Scientists opposed to the requirement have argued that it was not necessary and that it would make it harder to conduct key research.

Dr. Jerry Menikoff is the head of the Health and Human Services Office of Human Research Protections.

"That proposal received a lot of criticism," he said. "There was concern that by implementing this new rule it would be harmful to the research enterprise, because it would make it harder to do research that is very, very useful."

Scientists and universities alike applauded the decision to drop the proposal.

"We are very pleased," said Mary Sue Coleman, biochemist and Association of American Universities president. "It would have been an unworkable system. Every time you have to get consent, it adds costs and complexity to the system that would have affected millions of samples , and, we think, would have limited research."

However, not everyone was pleased with the decision. In fact, the choice greatly concerned some.

"We know that trust is a critical factor in folks participating in research," says Debra Mathews, a bioethicist at Johns Hopkins University. "And we've seen in recent years the impact of when that trust is breached. In order for the public to trust the scientific community, the scientific community has to demonstrate that it's trustworthy. And a big part of that is asking permission."

Rebecca Skloot is a journalist who wrote a popular 2010 book about Lacks, The Immortal Life of Henrietta Lacks. She says that many readers have been surprised to learn about Lacks and her family's situation.

"One of the most commonly asked questions," Skloot says, "is, 'this couldn't happen today, right? They couldn't just take cells from people without their knowledge and use it in research?' My answer to that question is, 'Yes, this happens all the time.' And people are always shocked by this."

Dr. Menikoff hopes to reassure concerned patients.

"Research has been changing in the way it takes place over the last quarter century," he says. "The type of research we do is different."

According to Dr. Menikoff, large studies involving several institutions are far more common today than they used to be, a fact that requires standardized techniques and practices. "The notion was: 'Let's change the way we protect research subjects to fit with the type of research we do now.'"
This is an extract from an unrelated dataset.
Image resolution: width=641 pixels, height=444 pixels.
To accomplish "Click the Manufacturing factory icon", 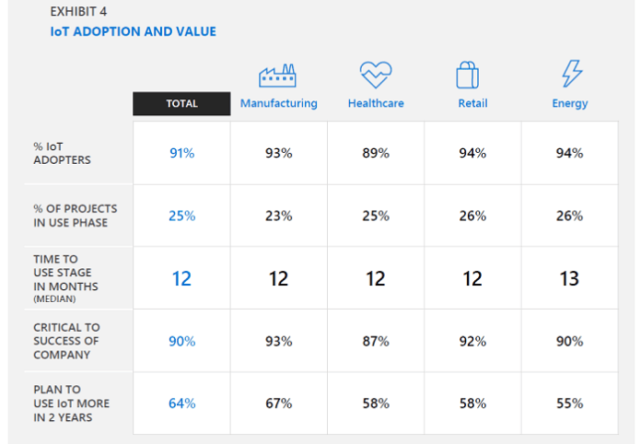I will [x=277, y=76].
With the exception of the consent requirement, scientists approved of most of the changes involved in the revision of the Rule, including one allowing one central ethics committee to oversee studies carried out at multiple locations. Until now, each place has had to have its own separate oversight panel.

"The bottom line," Dr. Menikoff says, "is the trial has to be conducted the same way across all those sites to be scientifically valid. Therefore, the ethical analysis of the study should be consistent across all the sites , it doesn't make sense to have a separate ethical analysis at each site."

Some, however, are concerned about this change. One such scientist is Dr. Michael Carome, head of consumer watchdog group Public Citizen's Health Research Group.

"The concern is that there may be inadequate protection for the subjects of the research at a particular site," he says.

He and others believe that certain factors that vary across research participants from one location to another, such as important cultural differences, may require each location to have its own oversight committee.

"They might have unique vulnerabilities in terms of their education level," Carome says. "Or they might be non-English-speaking subjects. And if there is only an English version of the informed consent form, that could lead to the subject at a particular institution not fully understanding the risks and the benefits."

In addition, scientists' increasing use of patient blood and cells in genetic research raises the possibility that those patients' identities could inadvertently be revealed.

The new regulations will be phased in over the next several years.